Anyone have experience with these kinds of things?

If i could get enough horse-data, random forests looked like a good option, since i dont think horses have long enough careers to make neural nets viable.

Poker seems like it would be saturated with people that got to it first.

Other urls found in this thread:

en.wikipedia.org/wiki/Claudico,
nytimes.com/2015/03/22/opinion/sunday/making-march-madness-easy.html?_r=0
twitter.com/NSFWRedditGif

>Poker seems like it would be saturated with people that got to it first.
There are already bots playing online, but I don't know how sophisticated they are, probably not very. They play winning though so that's one way to earn money. I know heads up limit holdem is a solved game, but state of the art bots can't beat top level holdem players heads up with deep stacks, see en.wikipedia.org/wiki/Claudico, so there's plenty of stuff to accomplish still.

Poker is not smart.

Your bot will basically just learn to play the odds of its hand, unless you do something really sophisticated.

A smart human player will be able to pick up on this after enough hands, and will bust your bot.

Sports is doable, but machine learning may be overkill. More traditional statistical methods would probably be more appropriate.

well machine learning is how you implement the statistics

i've read that as well. some people seem to disagree that it was "solved".

and i wouldn't need to beat top-level players, just the average online poker player

NumerAI is a good way to practice applying machine learning while also getting compensated with bitcoin.

Reminds me of this article.
nytimes.com/2015/03/22/opinion/sunday/making-march-madness-easy.html?_r=0
tl;dr good features are more important than good models

>i dont think horses have long enough careers to make neural nets viable
Depends on the net. Yeah they can require a lot of data but only if you go crazy with the network model. Logistic regression is basically the simplest NN you can get.

>NumerAI
very interesting. Aside from what's in the top 10 google searches, anything you'd like to note about it?

if i used a logistic regression activation in the hidden layer, and a softmax output activation, with only one hidden layer, i think i'd still need ~10k observations.

horses dont race that many times

It's a good excuse to learn more ML techniques. Ultimately the stuff I have learned trying to be as competitive as possible has been more valuable than the money I have made (about 70$ in the past few months so that's not really saying that much).

ever do Kaggle? Those are pretty solid and have a good community as well.

Yeah, in fact I think I found out about NumerAI through Kaggle. Though the question of the thread was how to make money from machine learning and I think it is much easier to do that through NumeraI

I thought you were going to start a company on convolutional neural networks to solve some problem and then it will be bought by a big company for hundreds of millions. Guess you just want to gamble.

thanks dad.

ah, right. Yeah, all the Kaggle competition winners are teams. Berkeley's was pretty wizard level too

ML great at interpolation, horrible at extrapolation

You'll find the problem is getting the data. People know for ages how valuable data is and they figured out what kind of data is the most valuable, so they at least started to make it as difficult as possible to get it. There won't be some database online with everything you need. Chances are those just don't exist. So you end up scraping for data with little chance to get enough of it. If you can find larger amounts of data, then you'll quickly find that people already tried what you are about to try.
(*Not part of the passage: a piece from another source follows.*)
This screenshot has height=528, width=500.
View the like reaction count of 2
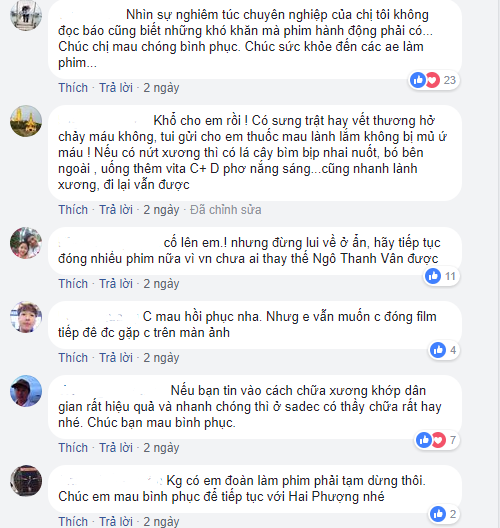[443, 514]
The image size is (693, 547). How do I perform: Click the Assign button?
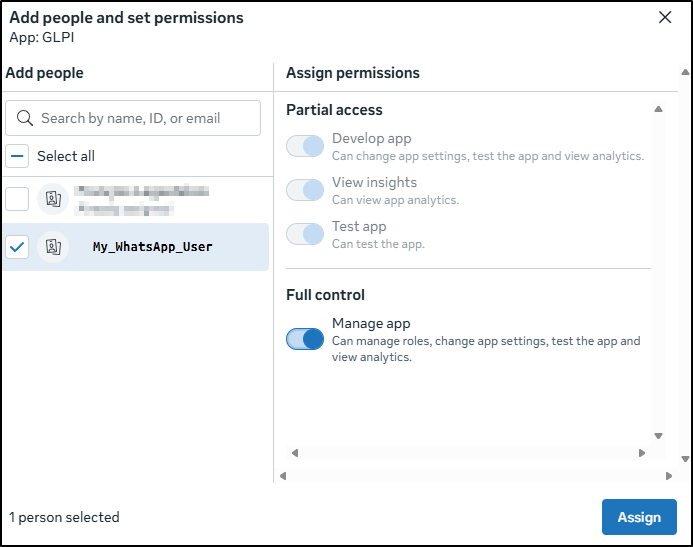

>There won't be some database online with everything you need. Chances are those just don't exist.
If OP wanted to do this a few years sooner, he could easily buy hundreds of millions of handhistories. The site that offered them has gone down though, but you can probably still get them somewhere or just mine your own.

Sports like football probably wouldn't work, because the teams change nearly every year, and machine learning is slow, so you probably will never enough data before a team make a major change.

Modular machine learning with neural networks is a thing though.

>unless you do something really sophisticated.
adding noise to its decisions is not sophisticated

undergrad wannabe MLfag here. I haven't got much substance to contribute - mostly replying to bump this post

iirc most lucrative sports betting is about predicting the point spread - by how many points does the winning team win? Your objective is to predict the point spread as a function of both teams' individual players' career stats, and put down money when you think the house is wrong.

Why does the horse's career length matter? You don't want to predict the winner as a function of the horses' names, you want to predict it as a function of their performance statistics.

sportsfags tell me that a football team's performance as a function of individual player stats is simpler to approximate than a basketball team's - the latter involves more teamwork, where the former is more additive.

You might want to just try and find some really fucking obscure sports. I remember hearing about a guy who would travel the world looking for obscure kinds of races on which to bet. He'd always use the same exact technique, and would get banned within a few months after cleaning them out, so he'd just find another sport.

hmm. interesting thought about the horses.
So you'd use past speeds on that course of similar weighted horse/jockey combinations? or what? Random Forest and neural networks seem like the obvious option.

but if the horse's career is less than 5 years, then you won't that much statistics on them.

it seems like you've researched this a bit more. I have quite a bit of technical knowledge, but not much in the domain.

if you have any questions regarding algoirthms to use etc. please ask.

sorry, that comment represents almost all of my domain knowledge - I'm just repeating what I overheard in a meeting at my school's sports analytics club. I was just surprised that so many people in this thread were talking about having little data on a candidate - it's not the name of the team that matters, it's the lineup, and there should be much more data on the lineup

But yeah, idk if I can think of anything better than what you just described. I'm sure there's some correlation between courses though - maybe cluster horses together based on how their performance differs between, say, rough tracks and smooth tracks. If you were doing linear regression, you'd have a different regression function for each

I've never actually encountered random forest in a course before. Afaik from the wiki intro, it's an ensemble of decision trees, but why do I hear about it so much more than the usual information gain strategy for single trees?

i'm gonna get together with a friend of mine who does sports betting and try some stuff. maybe check back in january i browse often.

if you really care about actually making money rather than just having a pet project, you should research the fees that the online services charge (it's not like they'll let you bet for free). also i'm guessing that your winnings would be taxed as income. so consider whether your competitive advantage from your algorithm will be enough to make this a more lucrative strategy that just putting your money in a stock market index fund (which will most likely have lower service fees and will be considered capital gains, so taxed at a lower rate than income)

in a decision tree, the deeper you make the tree, the more likely you are to overfit (get good results on training set and bad on validation set).

A random forest is an ensemble method that uses a bunch of decision trees. However, each tree has only a certain percentage of the sample. say, make 10 trees each with 15% of the data, overlapping a bit (which is okay).

Then you use the average of the posterior probabilities as your prediction. (meaning you put in your test data point, and out of the 10 trees, each one will output a guess and a probability. You average all the probabilities per class then predict using the highest.

It reduces overfitting really substantially, So you can have deeper trees and still get good accuracy.

It uses the same entropy calculation for maximizing information gain.

there's also some other tricks you can do like forcing certain trees to specialize on edge cases by feeding them more outliers etc.

It also has a certain readability quality. As you can look back through the tree and see what steps lead to the decision.

pretty cool imho.